Gadgetoid commented 2 years ago

@jimmo the zero fill only accounted for something like 20ms of the startup delay, with the remaining ~120 being the initialised SRAM copy. Definitely worth the gains, but not the full picture.

I didn’t try to figure out what portion of the SRAM copy was our C++ modules versus MicroPython itself but we’re extremely cautious with RAM usage so I’d hope not much!
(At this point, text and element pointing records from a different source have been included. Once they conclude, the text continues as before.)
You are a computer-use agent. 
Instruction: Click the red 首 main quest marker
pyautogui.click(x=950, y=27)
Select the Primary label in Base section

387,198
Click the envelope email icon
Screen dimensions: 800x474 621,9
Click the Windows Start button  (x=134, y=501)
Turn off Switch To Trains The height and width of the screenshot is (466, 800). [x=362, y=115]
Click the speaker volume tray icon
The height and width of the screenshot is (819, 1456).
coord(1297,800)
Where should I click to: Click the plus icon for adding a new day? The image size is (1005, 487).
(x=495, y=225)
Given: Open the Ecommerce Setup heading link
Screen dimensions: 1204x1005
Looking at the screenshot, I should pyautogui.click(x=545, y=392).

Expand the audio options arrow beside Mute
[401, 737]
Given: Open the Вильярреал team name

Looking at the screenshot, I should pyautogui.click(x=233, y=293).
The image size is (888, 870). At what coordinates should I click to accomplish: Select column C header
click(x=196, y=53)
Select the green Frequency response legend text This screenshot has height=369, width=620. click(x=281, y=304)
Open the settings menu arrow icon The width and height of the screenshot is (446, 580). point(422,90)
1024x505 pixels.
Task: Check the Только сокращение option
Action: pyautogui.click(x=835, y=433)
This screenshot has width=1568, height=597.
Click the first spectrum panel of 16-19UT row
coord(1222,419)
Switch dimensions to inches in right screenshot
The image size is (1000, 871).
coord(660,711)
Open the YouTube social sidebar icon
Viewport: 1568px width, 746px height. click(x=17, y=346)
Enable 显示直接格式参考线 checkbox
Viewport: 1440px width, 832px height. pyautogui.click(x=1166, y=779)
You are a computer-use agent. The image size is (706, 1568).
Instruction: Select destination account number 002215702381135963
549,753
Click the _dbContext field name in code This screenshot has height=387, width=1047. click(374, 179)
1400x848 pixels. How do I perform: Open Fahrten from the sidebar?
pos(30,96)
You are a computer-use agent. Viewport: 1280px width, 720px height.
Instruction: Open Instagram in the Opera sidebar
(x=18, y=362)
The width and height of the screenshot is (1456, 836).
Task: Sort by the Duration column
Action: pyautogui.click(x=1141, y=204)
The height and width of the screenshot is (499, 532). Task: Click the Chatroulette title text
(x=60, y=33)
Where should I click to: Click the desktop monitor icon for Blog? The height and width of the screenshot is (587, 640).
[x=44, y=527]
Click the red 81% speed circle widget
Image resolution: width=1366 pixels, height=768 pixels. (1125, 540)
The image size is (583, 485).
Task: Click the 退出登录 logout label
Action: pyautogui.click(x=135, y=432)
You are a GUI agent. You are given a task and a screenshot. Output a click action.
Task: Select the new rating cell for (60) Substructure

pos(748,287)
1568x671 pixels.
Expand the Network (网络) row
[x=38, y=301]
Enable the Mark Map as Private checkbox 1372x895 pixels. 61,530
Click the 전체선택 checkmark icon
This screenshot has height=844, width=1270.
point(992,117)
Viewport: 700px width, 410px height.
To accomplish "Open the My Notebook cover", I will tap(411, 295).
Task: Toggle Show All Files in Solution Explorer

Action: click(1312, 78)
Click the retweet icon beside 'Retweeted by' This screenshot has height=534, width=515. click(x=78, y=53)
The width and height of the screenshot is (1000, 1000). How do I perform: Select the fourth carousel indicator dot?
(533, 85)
I need to improve my objdump/nm skills so I can figure out where the main thrust of the delay is coming from since - as you imply - fixing it downstream is also an option!

8ms from cold boot to pin toggle low level is hard to pass up though- even if we can get full MicroPython started in 50ms now.

Edit: Note I tested the affect noinit might have on gc_heap by building a version with a smaller gc_heap (around 16K IIRC) and that's how I measured the 20ms speedup. .noinit might gain slightly over 20ms.

In fact we have a patch in our build (excuse the patch of a patch here) to set the ROSC early and this dramatically speeds up the BSS/Zero init steps- https://github.com/pimoroni/pimoroni-pico/pull/480/commits/69493e5af76d6196beac30ad2592f6605244486c

ldr r0, =(ROSC_BASE + ROSC_DIV_OFFSET)
ldr r1, =0xaa2
str r1, [r0]

Just these lines alone in crt0.S will take a full startup from rising edge of reset to MicroPython toggling a pin from ~200ms to ~50ms.

So some way to set the ROSC would be another great addition to Pico SDK if a mode configurable startup is on the table.

lurch commented 2 years ago

Using the ROSC is mentioned briefly in #745 ?

Gadgetoid commented 1 year ago

Some more data for the finer-control-over-runtime case- https://github.com/pimoroni/badger2040/issues/10

Just having some weak ref empty functions that are called at various stages of boot would be handy as hooks to avoid having to replace entire portions of the runtime.